§ Exercícios para resolver
1 – Responda às perguntas abaixo com base na entrevista sobre moda e cultura.
(a) Que nome recebeu o manifesto em favor da cultura?
(b) Qual mensagem a coleção "Propaganda" quis expressar?
(c) Segundo a resposta sobre o mercado brasileiro, em que sentido o Brasil tem sorte?
2 – Prolongue a entrevista sobre moda e cultura a partir da última frase apresentada, escrevendo a continuação em português.

§ Trecho de texto
»»

As pessoas ainda querem ser rebeldes, mas não há muito espaço para isso porque uma rebelião verdadeira tem a ver com ideias, e não existiu nenhuma ideia no século 20. Hoje tudo é ditado pela manufatura de massa e pela publicidade. E o negócio tem que funcionar mesmo com a criatividade. Não podemos nos esquecer de que a Renascença redescobriu o pensamento grego e, com ele, a compreensão de que a civilização se manifesta na arte. Eu, por exemplo, sempre fui uma leitora ávida e olhei para a história e para outras sociedades a fim de encontrar minhas próprias opiniões. É por meio da cultura que se pode modificar a todos e, se você não tem cultura, as pessoas não pensam... Se as pessoas não pensam, tudo permanece como está.

Essas questões fazem parte de seu manifesto em favor da cultura?

Fiz esse manifesto, que eu chamei de "AR" [Active Resistance to Propaganda], para desafiar essa idéia de tendências. Cultura não é o que "está na moda", porque o que "está na moda" não é nem original nem novo. Para mim, está bem claro que a arte - o único espelho objetivo que nos mostra o mundo como ele é ou deveria ser - produz cultura. Quero modificar nossa forma de pensar. Temo pelo que chamo de "pseudo-cultura" - algo incrivelmente superficial e nada controverso.

É um desafio fazer moda, arte e protesto - repletos de referências - em uma mesma coleção?

Minhas roupas são despretensiosas, não estão tentando se vender. Mas elas são bastante teatrais e permitem que você proteja a sua personalidade. Também são convidativas - as pessoas reagem a elas. E ainda têm um bônus: se você usá-las, não vai ser importunado por gente conservadora. Mas o que é ainda mais importante é o fato de minha moda falar sobre o corpo de maneira a fazer com que você se destaque, pareça importante e se sinta assim. Por exemplo, a mensagem que quis expressar em minha última coleção, "Propaganda", era a "antiglobalização". Noreena Hertz escreveu um livro muito bom sobre globalização chamado The Silent Takeover [A Tomada de Poder Silenciosa]. A questão principal que ela coloca é que, se você aceita a globalização, as pessoas que controlam o mundo não são os políticos eleitos, mas os empresários. E se o governo estiver à mercê das empresas para promover a indústria, então nosso voto passa a ser insignificante.

Suas opiniões políticas e os questionamentos que você levanta levaram seu trabalho também para outros países. Pela primeira vez, você está desenvolvendo um produto para o Brasil - modelos exclusivos de sandálias Melissa. O que acha do nosso mercado?

O Brasil tem sorte no sentido de não possuir grandes conglomerados de moda que, em última instância, influenciam a opinião dos críticos. A imprensa tem papel importante em formar consumidores, apresentar-lhes uma postura diferente e informá-los da verdade. Até onde posso ver, daqui de Londres, e por causa do meu diretor que passa muito tempo aí, é um país de múltiplas oportunidades devido a sua grande extensão e sua juventude. Mas acho que vocês deviam adotar os valores europeus - e não os norte-americanos - e abraçar de vez sua liberdade e sensualidade inatas por meio das roupas.

««

(Registros de uma fonte de dados)

»»

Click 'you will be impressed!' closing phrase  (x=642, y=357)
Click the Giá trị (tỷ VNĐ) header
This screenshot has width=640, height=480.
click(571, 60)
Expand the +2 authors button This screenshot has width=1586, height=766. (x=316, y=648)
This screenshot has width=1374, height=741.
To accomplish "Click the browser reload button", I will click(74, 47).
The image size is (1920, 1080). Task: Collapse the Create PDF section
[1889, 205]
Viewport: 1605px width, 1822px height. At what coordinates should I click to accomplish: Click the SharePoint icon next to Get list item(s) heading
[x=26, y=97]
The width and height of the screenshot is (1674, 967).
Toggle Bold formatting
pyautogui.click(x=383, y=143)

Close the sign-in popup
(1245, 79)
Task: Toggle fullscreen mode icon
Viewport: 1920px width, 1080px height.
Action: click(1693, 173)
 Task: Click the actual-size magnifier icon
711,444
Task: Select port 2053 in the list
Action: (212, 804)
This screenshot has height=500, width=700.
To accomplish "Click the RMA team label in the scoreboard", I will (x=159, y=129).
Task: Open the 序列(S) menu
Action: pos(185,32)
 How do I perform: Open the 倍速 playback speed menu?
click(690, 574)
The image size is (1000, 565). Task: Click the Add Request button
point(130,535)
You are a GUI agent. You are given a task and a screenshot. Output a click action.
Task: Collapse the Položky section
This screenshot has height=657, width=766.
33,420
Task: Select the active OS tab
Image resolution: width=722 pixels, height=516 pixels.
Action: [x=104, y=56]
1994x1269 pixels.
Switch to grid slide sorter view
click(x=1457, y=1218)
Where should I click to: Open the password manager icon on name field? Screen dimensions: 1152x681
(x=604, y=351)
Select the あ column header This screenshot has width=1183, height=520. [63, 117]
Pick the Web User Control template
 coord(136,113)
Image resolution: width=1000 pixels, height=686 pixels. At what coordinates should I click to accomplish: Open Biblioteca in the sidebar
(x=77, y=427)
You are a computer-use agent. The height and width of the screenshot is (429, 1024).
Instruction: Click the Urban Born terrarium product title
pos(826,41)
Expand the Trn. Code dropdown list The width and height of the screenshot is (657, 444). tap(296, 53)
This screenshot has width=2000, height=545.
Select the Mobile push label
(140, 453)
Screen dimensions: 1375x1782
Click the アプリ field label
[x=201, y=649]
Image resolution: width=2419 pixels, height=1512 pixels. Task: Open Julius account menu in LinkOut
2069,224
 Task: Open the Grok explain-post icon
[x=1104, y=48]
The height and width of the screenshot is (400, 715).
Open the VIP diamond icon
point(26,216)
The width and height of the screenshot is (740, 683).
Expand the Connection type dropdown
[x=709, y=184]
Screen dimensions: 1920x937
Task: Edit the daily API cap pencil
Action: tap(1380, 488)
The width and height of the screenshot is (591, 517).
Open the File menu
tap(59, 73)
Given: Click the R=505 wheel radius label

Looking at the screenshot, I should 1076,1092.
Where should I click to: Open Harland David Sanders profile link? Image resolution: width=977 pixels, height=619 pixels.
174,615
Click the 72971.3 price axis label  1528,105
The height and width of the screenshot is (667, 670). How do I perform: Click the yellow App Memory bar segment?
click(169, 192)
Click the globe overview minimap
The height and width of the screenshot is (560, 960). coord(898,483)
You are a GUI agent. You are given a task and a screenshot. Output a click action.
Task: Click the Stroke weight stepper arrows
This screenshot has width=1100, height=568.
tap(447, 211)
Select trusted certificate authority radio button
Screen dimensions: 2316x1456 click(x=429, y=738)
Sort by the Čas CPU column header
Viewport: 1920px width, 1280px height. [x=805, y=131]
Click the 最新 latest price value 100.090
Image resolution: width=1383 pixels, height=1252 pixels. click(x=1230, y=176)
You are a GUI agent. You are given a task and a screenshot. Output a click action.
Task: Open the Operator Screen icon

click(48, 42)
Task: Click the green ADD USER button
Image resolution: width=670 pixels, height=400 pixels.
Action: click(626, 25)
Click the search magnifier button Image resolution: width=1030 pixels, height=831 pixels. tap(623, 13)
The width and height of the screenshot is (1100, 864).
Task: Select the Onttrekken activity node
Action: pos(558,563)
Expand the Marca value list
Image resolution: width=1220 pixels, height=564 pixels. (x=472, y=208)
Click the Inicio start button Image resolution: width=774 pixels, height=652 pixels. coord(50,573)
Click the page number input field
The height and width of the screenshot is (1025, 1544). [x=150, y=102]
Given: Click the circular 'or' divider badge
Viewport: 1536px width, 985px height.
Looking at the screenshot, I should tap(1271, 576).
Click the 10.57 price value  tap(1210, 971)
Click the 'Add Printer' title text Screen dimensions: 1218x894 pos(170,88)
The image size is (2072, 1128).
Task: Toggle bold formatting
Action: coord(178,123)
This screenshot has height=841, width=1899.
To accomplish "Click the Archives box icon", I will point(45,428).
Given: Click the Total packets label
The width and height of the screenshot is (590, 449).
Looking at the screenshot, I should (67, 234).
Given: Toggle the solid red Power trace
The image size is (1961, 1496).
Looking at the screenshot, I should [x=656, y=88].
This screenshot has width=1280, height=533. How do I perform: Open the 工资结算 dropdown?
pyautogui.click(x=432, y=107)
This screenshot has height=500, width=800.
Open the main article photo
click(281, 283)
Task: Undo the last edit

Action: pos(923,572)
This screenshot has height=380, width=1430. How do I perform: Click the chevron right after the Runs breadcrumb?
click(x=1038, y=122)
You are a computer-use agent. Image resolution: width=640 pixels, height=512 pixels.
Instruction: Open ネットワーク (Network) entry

««

§ Respostas escritas
1 –
(a) O manifesto recebeu o nome de "AR", sigla de Active Resistance to Propaganda.
(b) A coleção quis expressar a mensagem de "antiglobalização".
(c) O Brasil tem sorte por não possuir grandes conglomerados de moda que, em última instância, influenciam a opinião dos críticos.

2 –
 

A banda brasileira CSS tocou no lançamento de seu perfume, Let It Rock. Gosta dessa onda new rave da qual eles fazem parte?

Escolhi essa banda para tocar no lançamento do meu perfume porque a garotada aqui me disse que eles eram legais.

A Luta Continua

"Sou estilista, mas isso significa também que estou em posição de expressar minhas idéias políticas. Uso minha coleção como oportunidade de erguer minha voz em uma época em que isto está ficando cada vez mais difícil", explica Vivienne Westwood que, atualmente quer chamar a atenção do mundo para as seguintes questões:

Manifesto Active Resistance of Propaganda

"Chamei minha coleção de '56' [ela faz referência a uma proposta do primeiro ministro britânico Gordon Brown de aumentar em até 56 dias a detenção de suspeitos de terrorismo]. Além do mais, no desfile há elementos gráficos para marcar que meu manifesto [feito através de desfiles] está terminado - formas abstratas que lembram cabeças de animais e que também sugerem o simbolismo de um ritual pagão - nossas idéias nasceram com os gregos e este Manifesto tem a ver com cultura [como antídoto para a propaganda]. Dito isto, as roupas falam de sexo. A idéia começou com o 'estamos com a pressa de sempre'. A inspiração foi: 'E se Marilyn Monroe se casasse com um lorde inglês com terras no interior e eles tivessem uma relação agitada?' Então misturamos nosso caso de amor com damas da sociedade e prostitutas do século 17, cujos retratos embalados em linho e tafetá parecem ter se enrolado sozinhos na seda das cobertas da cama."

www.activeresistance.co.uk

Racismo na moda

A estilista acredita que as revistas deveriam ser forçadas a usar uma proporção de modelos negras e asiáticas em suas capas - independente de isso significar, ou não, uma queda nas vendas. E Westwood fez sua parte ao colocar Ajuma Nasanyana (Ford Models) para abrir seu desfile de verão 2008 e para estampar a campanha da mesma coleção.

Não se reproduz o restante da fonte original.